▸ Stated goal
Print the lines below word for word, beginning at the line that contains "At what coordinates" and stopping after the line that contains "Click the 一般ドロップ報酬". Leave the pictures out.

▸ Data entries
>>>>

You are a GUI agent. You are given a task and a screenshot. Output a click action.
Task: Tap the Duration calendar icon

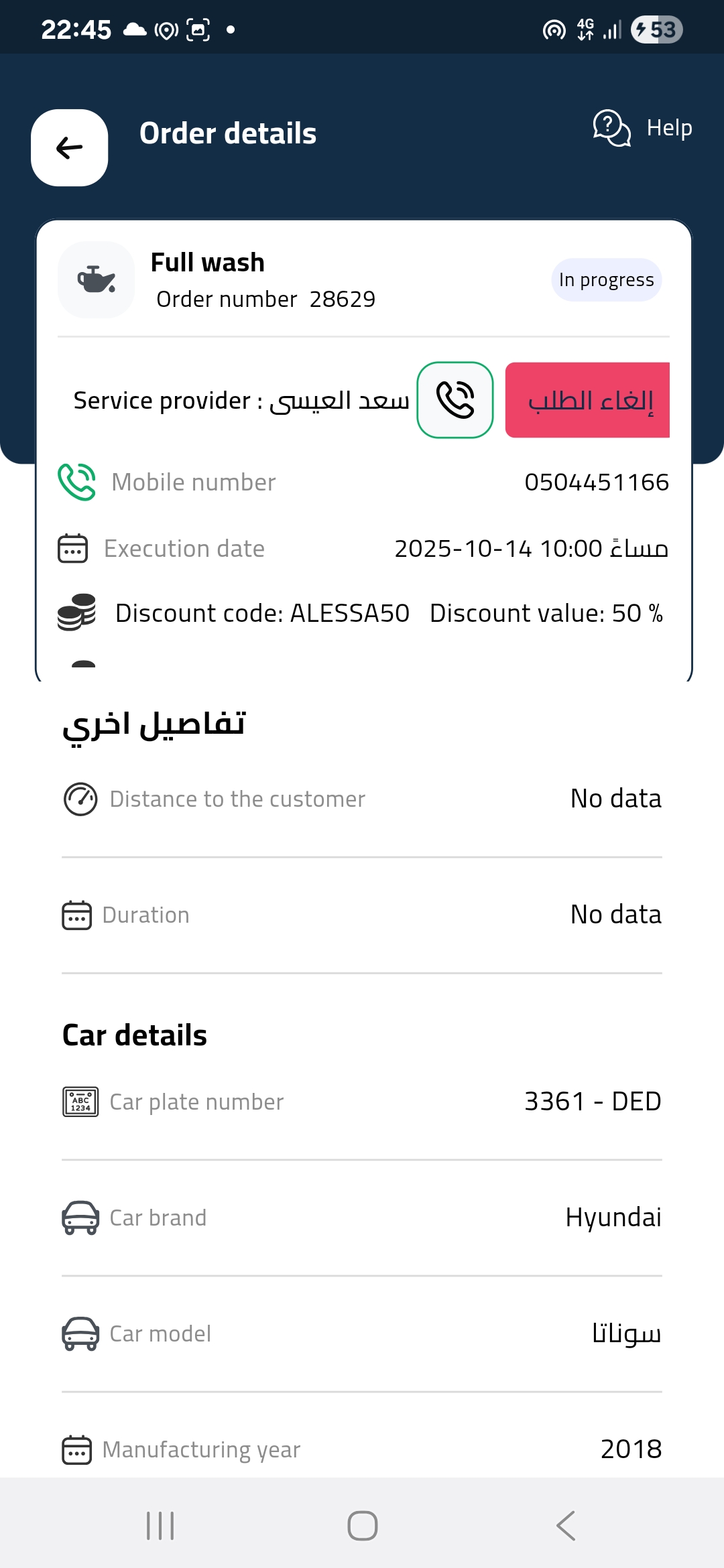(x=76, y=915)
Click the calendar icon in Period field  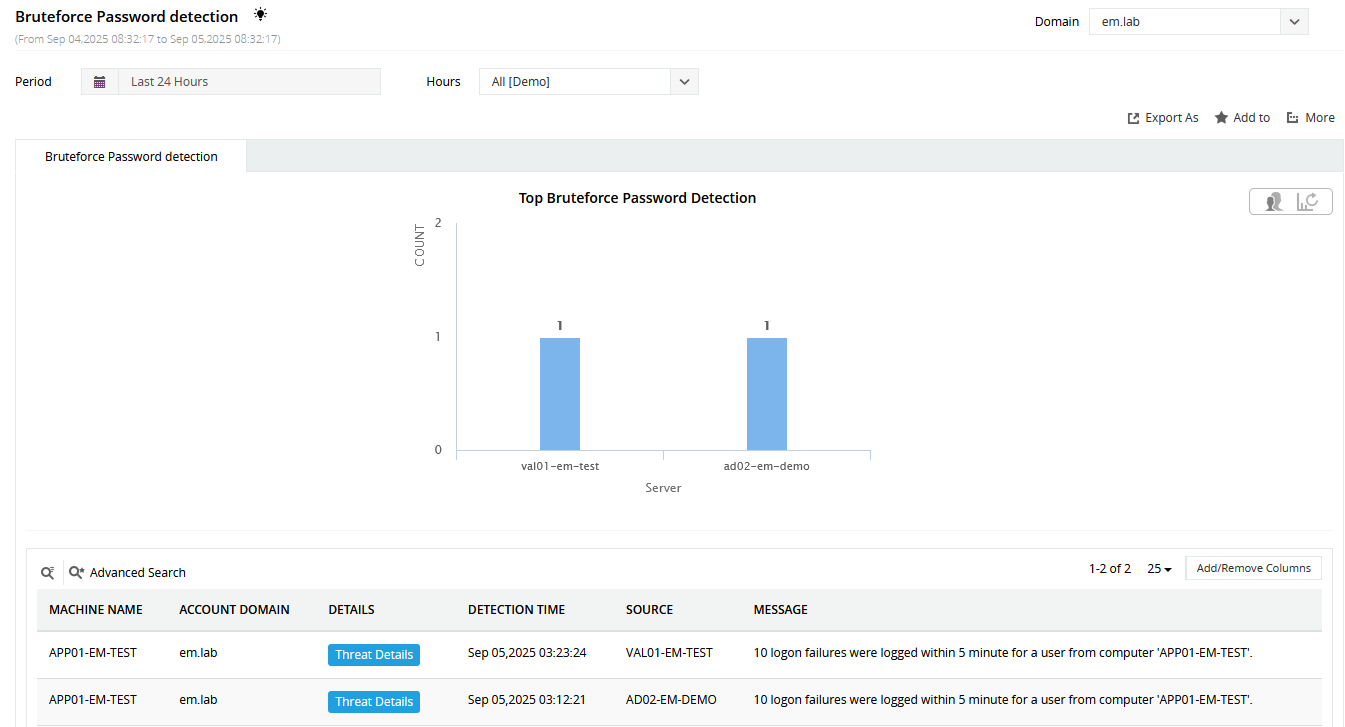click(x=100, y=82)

<<<<
>>>>

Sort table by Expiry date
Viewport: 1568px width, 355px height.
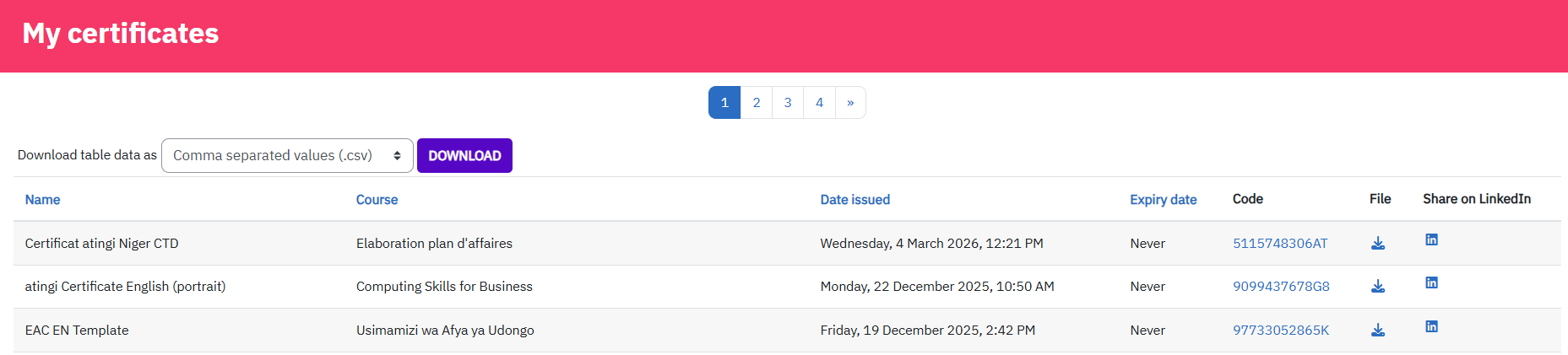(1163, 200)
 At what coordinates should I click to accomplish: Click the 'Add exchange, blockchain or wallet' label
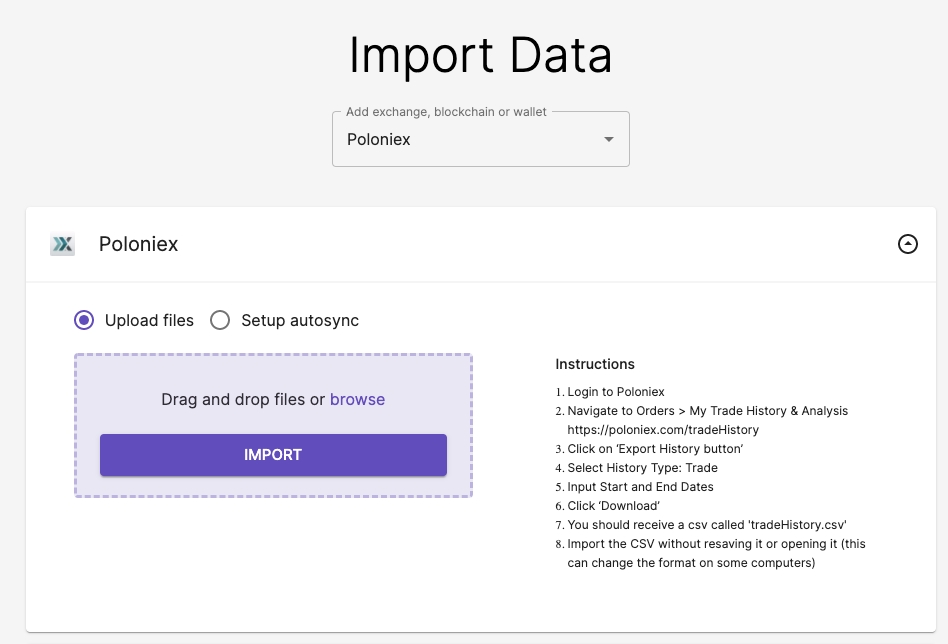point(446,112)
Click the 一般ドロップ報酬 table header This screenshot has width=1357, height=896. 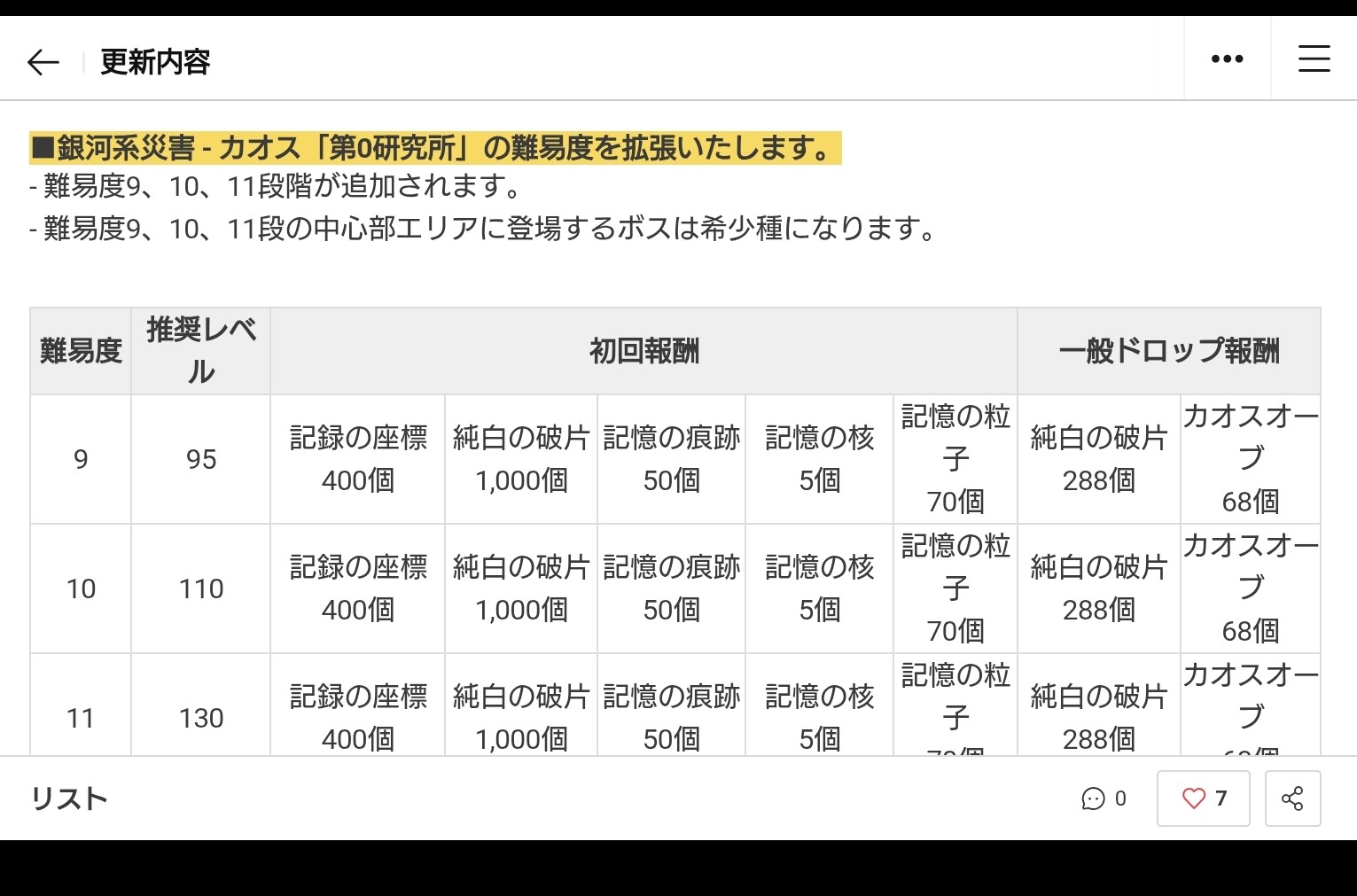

<<<<

▸ Answer for this exercise
 At what coordinates should I click to accomplish: Click the 'Add exchange, blockchain or wallet' label
point(446,112)
Click the 一般ドロップ報酬 table header This screenshot has width=1357, height=896. 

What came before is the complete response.